Alain Douville (/fr/; 20 May 1950 – 3 July 2025) was a French footballer who played as a goalkeeper.

==Biography==
Born in Coutainville on 20 May 1950, Douville had a short career in athletics with his ability to sprint 100 meters in 10.6 seconds. He also played for Saint-Lô from 1972 to 1973. In 1973, he moved to Caen to pursue his studies in physical education, simultaneously signing with SM Caen, becoming the club's starting goalkeeper. He ended up playing 308 total matches with the club both in Division 3 and Division 2. At the height of his career, he was selected for the France Amateurs for a match against the Netherlands on 13 April 1977, which ended in a 4–0 defeat for the French.
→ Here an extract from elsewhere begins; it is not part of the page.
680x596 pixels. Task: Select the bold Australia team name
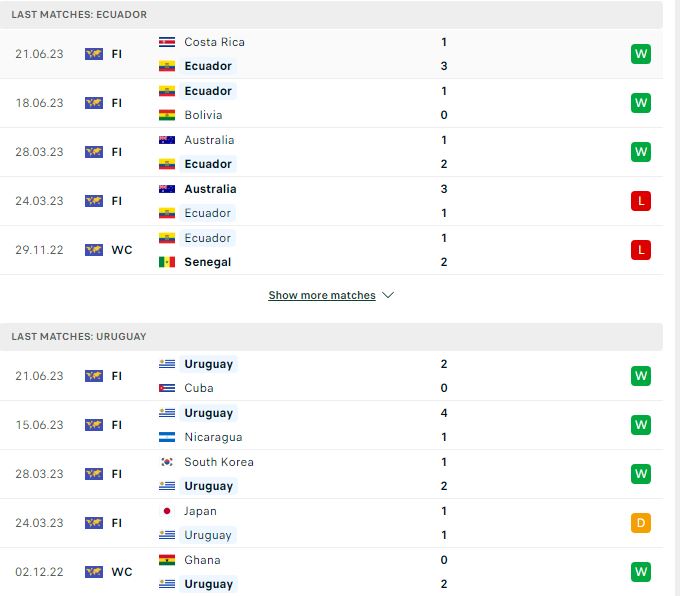point(210,189)
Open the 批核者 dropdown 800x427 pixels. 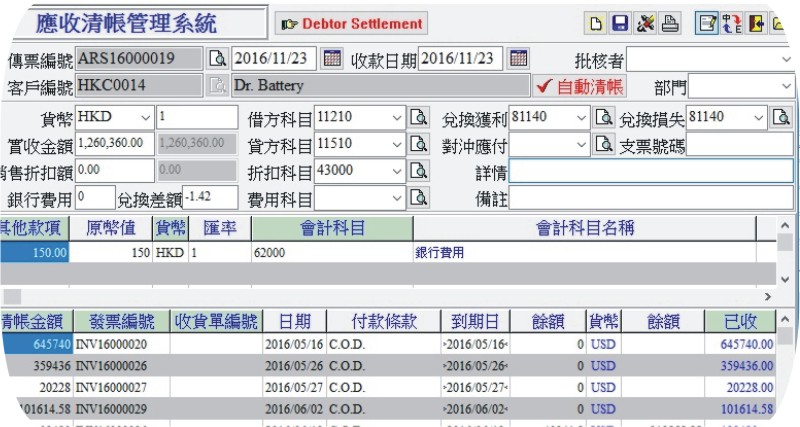(x=785, y=59)
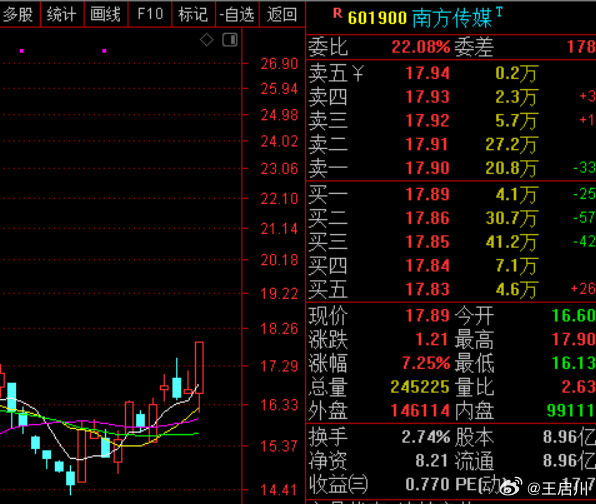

He notably played this match with his teammate, Jean-Paul Bouffandeau. He missed the entire 1978–79 season with a knee injury and temporarily played as a winger for the C team in the 1981–82 season. In 1985, he retired after contracting viral hepatitis. He later became goalkeeping coach for Caen and his jubilee was organized on 5 March 1988 in a match against Rouen. He held the role of goalkeeping coach until 2001 and continued to teach physical education in Hérouville-Saint-Clair until his retirement in 2014.

Douville died in Caen on 3 July 2025, at the age of 75.